The group explored some ideas:
- What does complex mean? Longer term, not just dealing with Materials, requires people and cultures to change, many organizations or communities of organizations involved.
- In many projects we are doing something that has never been done before, even if you have built the building before – not in that location, in that environment.
- Project GANT Charts
- Mind mapping may be more helpful (or a good compliment) to a GANT Chart.
- GANT chart may be seen as the spine of a living projects or as a partial map of the territory of the process.
- GANT charts provide and image, a social construction, of the project
- Keeping everyone informed of a project’s development cannot just be done by linear e-mail. Need a space like and OS wall that is continually updated with what is happening with some chaos as well as order for those who want the “whole” picture. (Could be on a web-site)
- One Coaching model focuses on the now, building on energy that is there and utilizing what we do best. Can enhance leaders in living projects.
- Success in using Open Space in large construction projects to get the whole system to see how they interact. The use of OS in a multi-stakeholder meeting was critical. One engineer said, “It is the relationships that drive the project and they were developed in the meeting.” The relationships between the architect, construction team and the project manager were transformed in the OS. The architect invited construction folks to planning meetings. It was the first time it ever happened to them.

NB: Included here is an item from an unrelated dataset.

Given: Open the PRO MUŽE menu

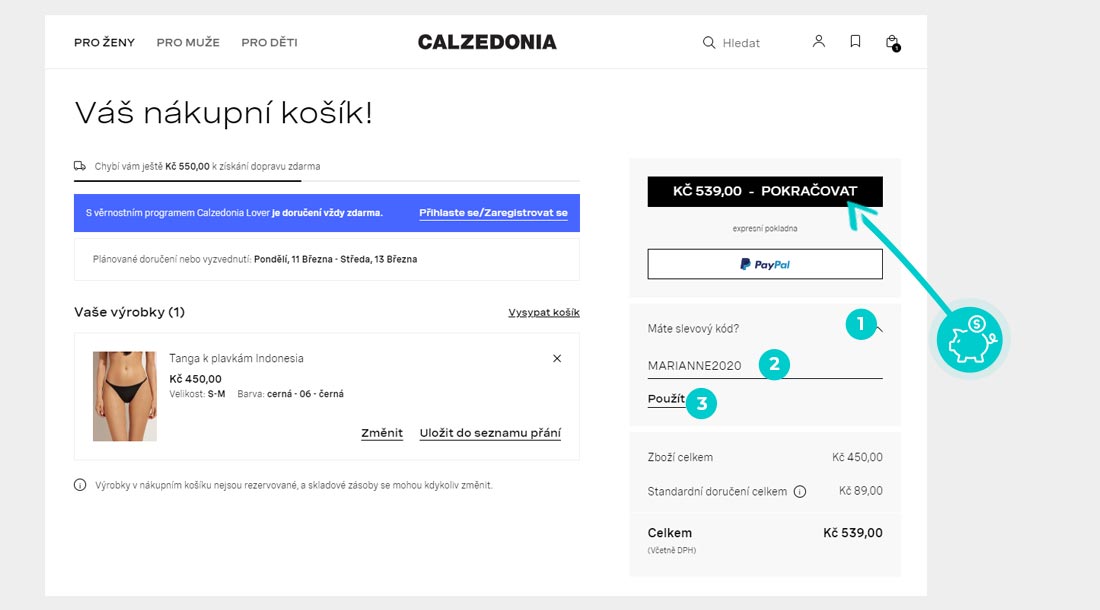Looking at the screenshot, I should click(188, 43).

- Executives or sponsors of the project are part of the living system (There are nested living systems where one is environment for the next, even symbiotic relationships)
- Some do not want to be involved, and just assume the project will be behind schedule
- Some give review and feedback to somebody else are often
- All systems are self-organizing systems. We are often in situations where the complexity is incomprehensible. Maybe you can handle it for the moment, but the next moment will have innovation, uncertainties
- If a shift in awareness is needed, you cannot get to the shift by argument
- Increase awareness of what is there
- Not that hard to bring the current paradigm to consciousness if it is not working (Harrison told the Dacron story)

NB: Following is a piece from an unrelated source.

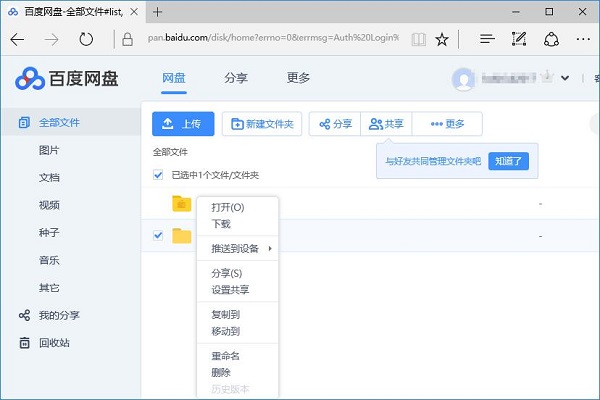Select 重命名 in the context menu
The width and height of the screenshot is (600, 400).
(225, 356)
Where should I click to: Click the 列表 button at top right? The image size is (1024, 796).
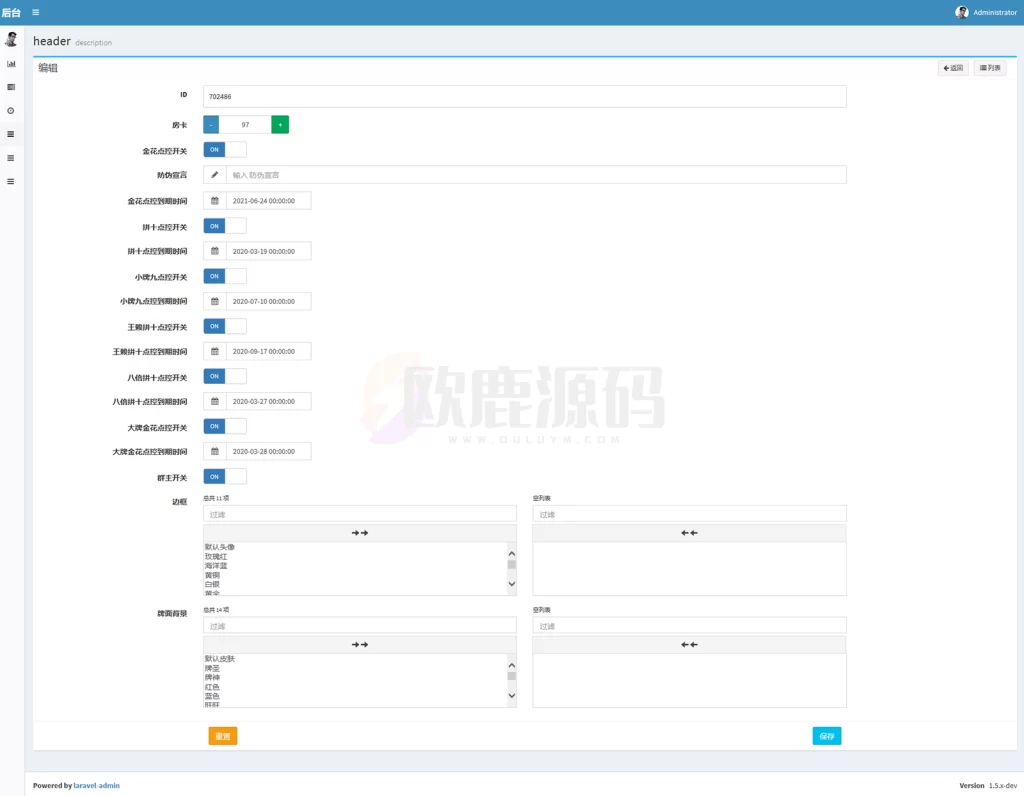[x=989, y=67]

- Calling attention to a transformation that has already happened often requires “Translation” or interpretation of experience
- In projects with multiple communities, “politicians” at one level or another get involved. To make the complexity appear simple, they often “dumb down” the project.
- Mapping emergent project structure is doable. OS can allow the structure to emerge rather than be predetermined.
- Managing individual energy as a new approach is worth considering
Increasingly I am using weblogging and knowledge logging as a way of facilitating communication with people involved in a project. A group of youth working on organizing a conference in Open Space used the Practice Workshop Wiki at http://www.globalchicago.net to help develop the invitation for their conference after a training and practice workshop I did with them in October.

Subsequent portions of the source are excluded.